- [MATERIAL TO PROCESS]
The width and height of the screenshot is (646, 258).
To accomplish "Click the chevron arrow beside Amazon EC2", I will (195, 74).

* * *

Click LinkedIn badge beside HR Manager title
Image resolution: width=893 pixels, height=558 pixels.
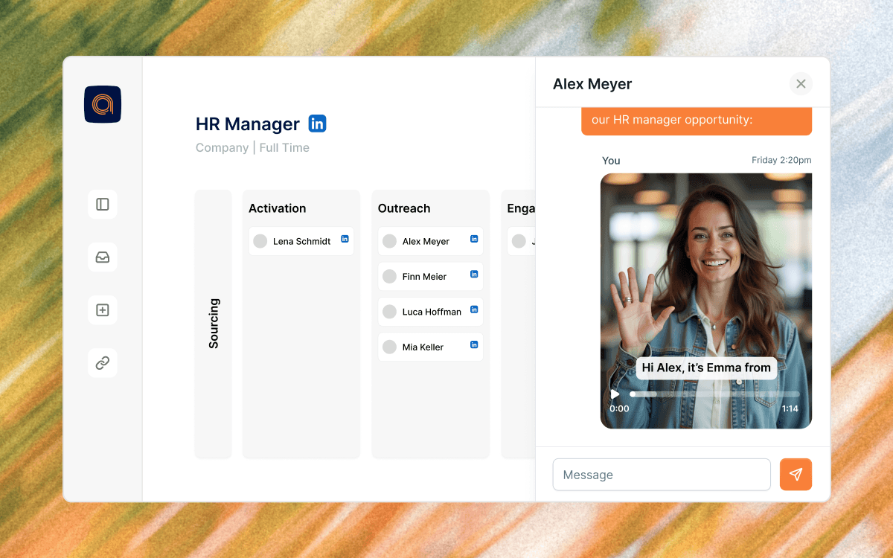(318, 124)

==

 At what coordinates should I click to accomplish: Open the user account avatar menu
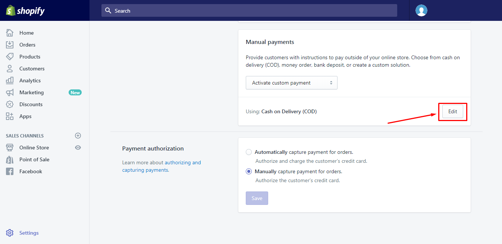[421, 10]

- [EXERCISE REQUIREMENTS] Pull out every line of the records above that contains the word "beside".

- [RESPONSE BOX]
To accomplish "Click the chevron arrow beside Amazon EC2", I will (195, 74).
Click LinkedIn badge beside HR Manager title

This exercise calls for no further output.